We presented a new reduction scheme for WCE video. This scheme makes use of the motion feature to preserve those images that have obvious scene changes in the temporal neighborhood. To obtain the motion feature from successive WCE images, a new WCE video motion model is proposed. Based on this new motion model, the motion estimation of WCE video is divided into two levels, the coarse level and the fine level. In the coarse level, the WCE camera motion is estimated with BAME. In the fine level, the local gastrointestinal tract motion is estimated with SIFT flow.

Through the empirical comparison, we find that the BAME-SIFTFlow method can estimate the motion between WCE images more accurate in most situations, especially when two successive WCE images have a large displacement. This is mainly due to the fact that the method takes two stages to estimate the motion. Therefore, the BAME-SIFTFlow is consistent with our gastrointestinal tract motion assumption and is robust for practical WCE video applications. Moreover, we notice that SIFT-flow has a better performance for local motion estimation than HS, Damon, and LODF in WCE video. We think that SIFT flow can be extended for other medical image applications. However, we also find that our reduction scheme has a lower recall in some situation. A major reason could be that WCE images preserved as key frames by a clinician may be more subjective and lack of an objective criteria.

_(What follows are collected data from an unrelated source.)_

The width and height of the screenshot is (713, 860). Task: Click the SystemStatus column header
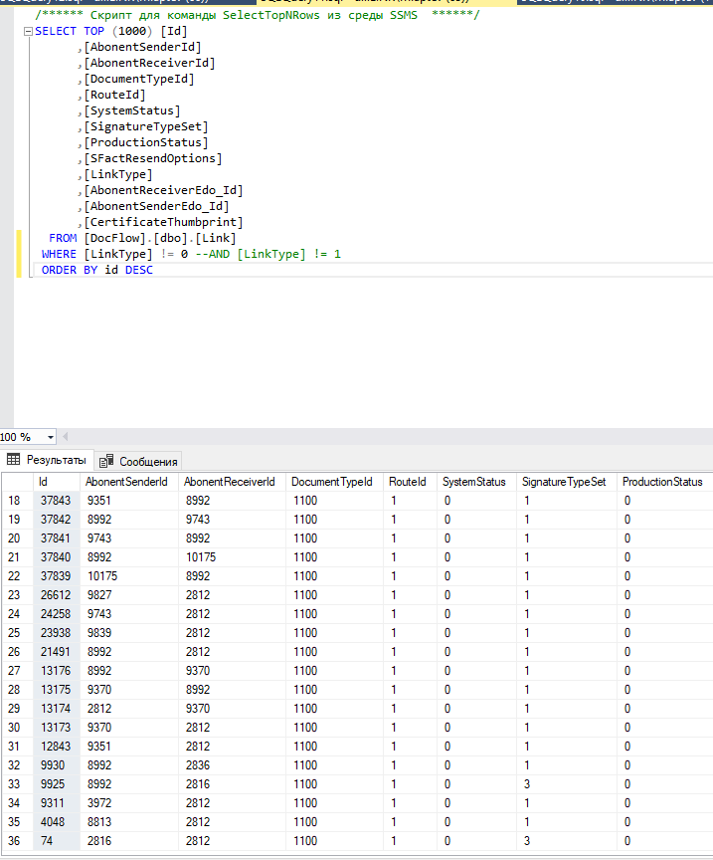tap(473, 482)
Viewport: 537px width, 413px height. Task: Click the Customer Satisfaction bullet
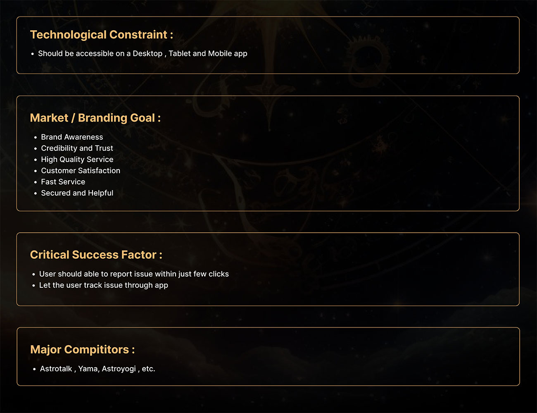[x=81, y=170]
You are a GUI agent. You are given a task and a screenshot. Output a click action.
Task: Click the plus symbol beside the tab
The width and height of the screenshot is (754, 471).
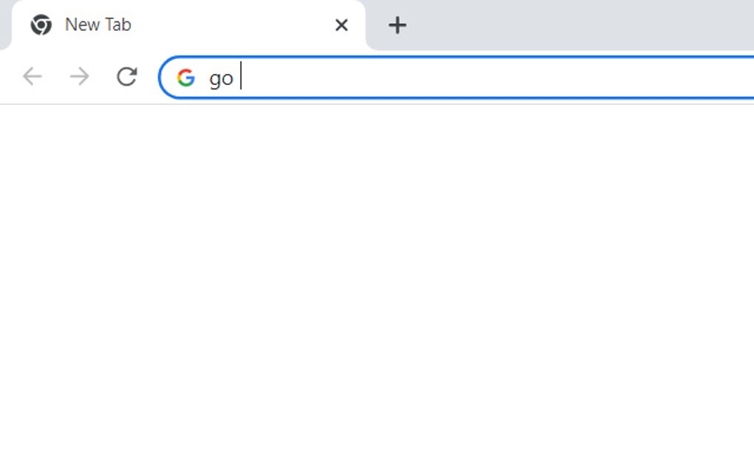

Therefore, it is still a challenging task to determine which images should be preserved as key frames of WCE video with unsupervised learning. Other reasons may be that the motion estimation is not enough as a feature to capture the scene changes in WCE images sequence. Therefore, it should be considered by combining the motion feature and other image features, such as color and texture, for future work.